# Apollo 13 Blu-ray Blasts Off in April



## Hutchinshouse (Sep 28, 2006)

Universal Studios Home Entertainment has announced Apollo 13 for release on Blu-ray on April 13, just two days after the 40th anniversary of the launch of the NASA mission that nearly ended in disaster when an oxygen tank in the spaceship ruptured two hundred. This Blu-ray will exclusively include a U-Control track with a wealth of history and technology information.

Link: http://www.blu-ray.com/news/?id=4118

YES!


----------



## Greg Alsobrook (Apr 2, 2007)

Probably my all-time favorite movie. I will definitely be picking this up. Thanks for the heads up!


----------



## Chris Blount (Jun 22, 2001)

Dang. It's about time. My HD-DVD is getting worn out. LOL


----------



## hdtvfan0001 (Jul 28, 2004)

Absolutely on my MUST HAVE and WILL GET lists. 

Having met Jim Lovell personally...this movie has special meaning.

My "Lost Moon" autographed copy is one of my prized posssessions.


----------



## Hutchinshouse (Sep 28, 2006)

hdtvfan0001 said:


> Absolutely on my MUST HAVE and WILL GET lists.
> 
> Having met Jim Lovell personally...this movie has special meaning.
> 
> *My "Lost Moon" autographed copy is one of my prized posssessions*.


I have that too. My other fav, my Buzz autograph. I really want Neil's. :bang

The funny thing is, just last week I sent an email to Universal asking when they'll release Apollo 13 on blu-ray. Their reply stated, "plans are not currently in the works". Goes to show you, never trust "canned emails".


----------



## dpeters11 (May 30, 2007)

Excellent! I have a really old DVD of this, will be worth upgrading. Though I remember it being an excellent DVD considering the age. I especially liked that they included the entire score on the menu, not just a few seconds looped.


----------



## Stewart Vernon (Jan 7, 2005)

I was born on the day they returned... I think they technically returned before me... but it was a close race!


----------



## Hutchinshouse (Sep 28, 2006)

Just a friendly reminder. Tomorrow is the big day! I’ll be getting my copy at lunch. Peace.


----------



## Stuart Sweet (Jun 19, 2006)

Chris Blount said:


> Dang. It's about time. My HD-DVD is getting worn out. LOL


Chris, as someone who has the HD DVD version, is there really a difference between the SD version and the HD version?


----------



## Nighthawk68 (Oct 14, 2004)

I will be grabbing this one for sure, and will be really curious to see how the sound quality is compared to my DTS Laser Disk (yes laser disk!!)
Ed


----------



## hdtvfan0001 (Jul 28, 2004)

Picking mine up tonight on Blu Ray - a must have.

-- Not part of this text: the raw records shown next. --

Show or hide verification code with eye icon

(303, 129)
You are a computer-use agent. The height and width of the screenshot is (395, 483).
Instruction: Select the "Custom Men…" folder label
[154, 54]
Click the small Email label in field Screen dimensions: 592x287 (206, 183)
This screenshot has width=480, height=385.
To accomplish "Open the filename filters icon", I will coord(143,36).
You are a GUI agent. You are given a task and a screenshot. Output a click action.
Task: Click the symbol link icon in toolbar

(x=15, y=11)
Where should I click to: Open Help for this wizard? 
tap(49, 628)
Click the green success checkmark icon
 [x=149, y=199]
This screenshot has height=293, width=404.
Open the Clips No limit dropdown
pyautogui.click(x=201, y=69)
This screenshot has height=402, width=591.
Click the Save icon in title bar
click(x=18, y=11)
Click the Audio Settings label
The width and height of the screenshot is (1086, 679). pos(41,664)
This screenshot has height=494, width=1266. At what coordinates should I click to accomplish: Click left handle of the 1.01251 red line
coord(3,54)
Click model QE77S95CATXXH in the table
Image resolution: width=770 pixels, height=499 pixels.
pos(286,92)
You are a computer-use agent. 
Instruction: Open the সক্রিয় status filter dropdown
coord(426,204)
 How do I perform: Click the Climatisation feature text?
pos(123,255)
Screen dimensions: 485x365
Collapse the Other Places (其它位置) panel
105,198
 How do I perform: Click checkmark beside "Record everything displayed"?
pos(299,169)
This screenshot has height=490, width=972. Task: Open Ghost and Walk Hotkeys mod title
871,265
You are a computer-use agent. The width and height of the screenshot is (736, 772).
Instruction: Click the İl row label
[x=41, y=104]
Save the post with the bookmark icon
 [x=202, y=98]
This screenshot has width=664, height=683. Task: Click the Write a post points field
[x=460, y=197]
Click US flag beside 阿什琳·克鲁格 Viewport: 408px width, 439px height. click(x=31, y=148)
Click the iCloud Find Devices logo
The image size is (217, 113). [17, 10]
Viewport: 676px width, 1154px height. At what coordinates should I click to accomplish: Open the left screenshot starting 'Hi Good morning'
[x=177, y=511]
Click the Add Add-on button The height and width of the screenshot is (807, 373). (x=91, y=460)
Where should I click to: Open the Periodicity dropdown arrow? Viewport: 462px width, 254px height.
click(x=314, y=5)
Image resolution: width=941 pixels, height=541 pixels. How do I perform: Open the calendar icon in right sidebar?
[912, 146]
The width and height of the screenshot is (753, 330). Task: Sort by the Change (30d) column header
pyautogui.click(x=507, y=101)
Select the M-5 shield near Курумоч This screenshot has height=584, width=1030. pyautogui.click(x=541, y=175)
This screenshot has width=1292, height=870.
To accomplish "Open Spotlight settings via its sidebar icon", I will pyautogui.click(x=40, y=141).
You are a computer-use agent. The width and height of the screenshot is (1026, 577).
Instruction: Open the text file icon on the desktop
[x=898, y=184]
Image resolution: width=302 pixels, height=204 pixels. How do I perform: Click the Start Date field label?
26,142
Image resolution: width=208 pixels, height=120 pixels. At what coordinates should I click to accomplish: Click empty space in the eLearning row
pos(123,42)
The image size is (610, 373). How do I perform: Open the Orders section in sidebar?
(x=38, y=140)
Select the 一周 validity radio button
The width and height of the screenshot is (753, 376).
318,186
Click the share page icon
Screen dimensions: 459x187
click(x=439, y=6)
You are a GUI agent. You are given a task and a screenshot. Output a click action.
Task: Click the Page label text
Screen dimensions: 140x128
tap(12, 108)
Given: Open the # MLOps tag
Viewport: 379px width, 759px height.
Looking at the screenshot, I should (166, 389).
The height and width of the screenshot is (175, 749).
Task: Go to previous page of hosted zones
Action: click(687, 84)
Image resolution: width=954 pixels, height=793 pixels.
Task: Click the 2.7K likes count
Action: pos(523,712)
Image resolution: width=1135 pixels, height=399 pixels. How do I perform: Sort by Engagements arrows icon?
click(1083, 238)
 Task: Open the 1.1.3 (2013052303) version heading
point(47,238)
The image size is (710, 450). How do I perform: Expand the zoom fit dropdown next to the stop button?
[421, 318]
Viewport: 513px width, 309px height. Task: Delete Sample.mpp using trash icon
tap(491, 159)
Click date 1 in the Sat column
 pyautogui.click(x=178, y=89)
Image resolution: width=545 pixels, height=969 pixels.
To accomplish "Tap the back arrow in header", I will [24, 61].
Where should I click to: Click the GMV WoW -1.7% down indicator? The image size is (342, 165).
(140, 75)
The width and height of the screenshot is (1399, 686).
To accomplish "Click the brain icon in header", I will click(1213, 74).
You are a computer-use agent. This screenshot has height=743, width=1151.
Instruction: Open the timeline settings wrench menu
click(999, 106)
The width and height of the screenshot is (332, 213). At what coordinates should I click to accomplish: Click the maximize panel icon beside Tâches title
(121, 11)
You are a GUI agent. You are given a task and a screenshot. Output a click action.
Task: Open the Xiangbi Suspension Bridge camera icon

All the reviews I've read are that the Blu Ray release is a significant improvement over the standard DVD version - which wasn't too bad itself.


----------



## Chris Blount (Jun 22, 2001)

Stuart Sweet said:


> Chris, as someone who has the HD DVD version, is there really a difference between the SD version and the HD version?


 I'm not sure what you mean. Of course there is a difference. I'm actually debating whether or not to "upgrade" to the Blu-Ray version. The HD-DVD looks and sounds quite good.


----------



## Hutchinshouse (Sep 28, 2006)

Bought my copy yesterday. Had to go to two stores. The local Target was sold out by noontime. I’ll be watching it tonight.


----------



## Stewart Vernon (Jan 7, 2005)

I already have the HD-DVD... Apollo 13 was in fact one of my very first "purchases". I put that in quotes because I got 3 free movies with my original HD-DVD player, and Apollo 13 was one of those choices.

So I'm not in a rush to buy the Blu ray at the moment.


----------



## hdtvfan0001 (Jul 28, 2004)

Just picked up the Blu Ray..nice....it included a $10.00 movie ticket credit at the commercial theaters for the new Robin Hood movie coming out soon.... 

As for the Blu Ray - stunning imagery.


----------